Tippe Top
A Tippe top demo using magnetic field

The Tip-Top Demonstration (with a Rotating Field)
A tip-top is a round spinning top with its center of mass shifted away from its geometric center (often by having a small stem or button on top). When you spin it fast enough on a smooth surface, something surprising happens:
Instead of spinning calmly like an ordinary top,
The tip-top flips over, raising its heavy brass body upward and balancing on the very tip of its stem.
This is called inversion.
Why it happens
The spinning motion creates gyroscopic stability, but friction at the contact point with the surface exerts a torque.
Because the center of mass is off-center, this torque causes the top’s axis to slowly tilt.
Instead of falling, the top’s energy redistributes, and it climbs upward, inverting itself so that the heavy side is now above.

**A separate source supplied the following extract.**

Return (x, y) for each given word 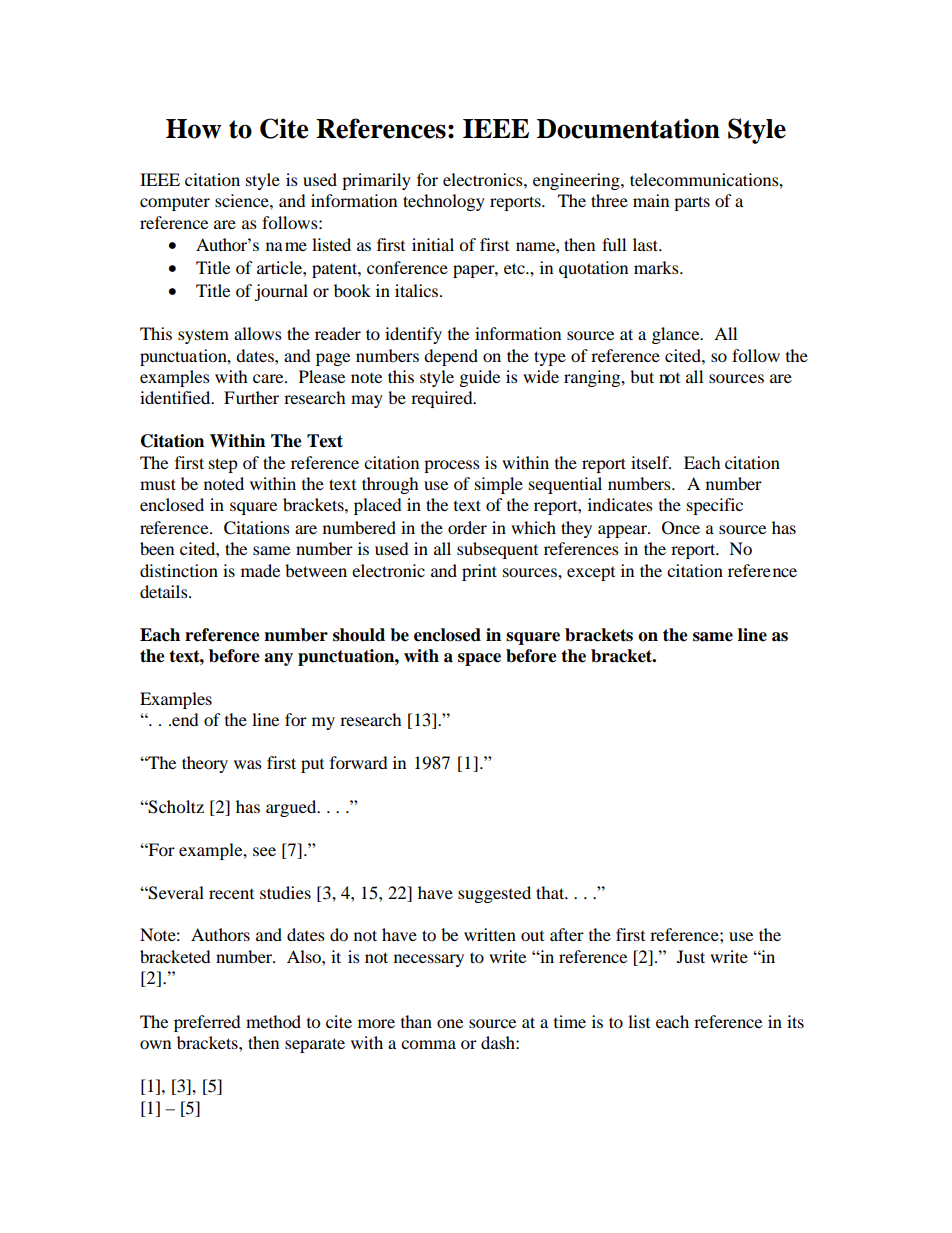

Angular momentum is conserved, but its orientation shifts — a counterintuitive effect!
Using a Rotating Field
In a demonstration with a rotating magnetic or mechanical field under the brass tip-top:
The external field can “pump” angular momentum into the top.
This acts like a parametric driver, sustaining the spin and even controlling the direction or speed of inversion.
Viewers see the brass top suddenly flip onto its stem and continue spinning — a beautiful, counterintuitive mix of symmetry, friction, and dynamics.
✨ In short: A brass tip-top placed in a rotating field spins, wobbles, and then astonishingly flips itself upside down, balancing on its stem. The trick lies in hidden asymmetry, torque, and conservation of angular momentum.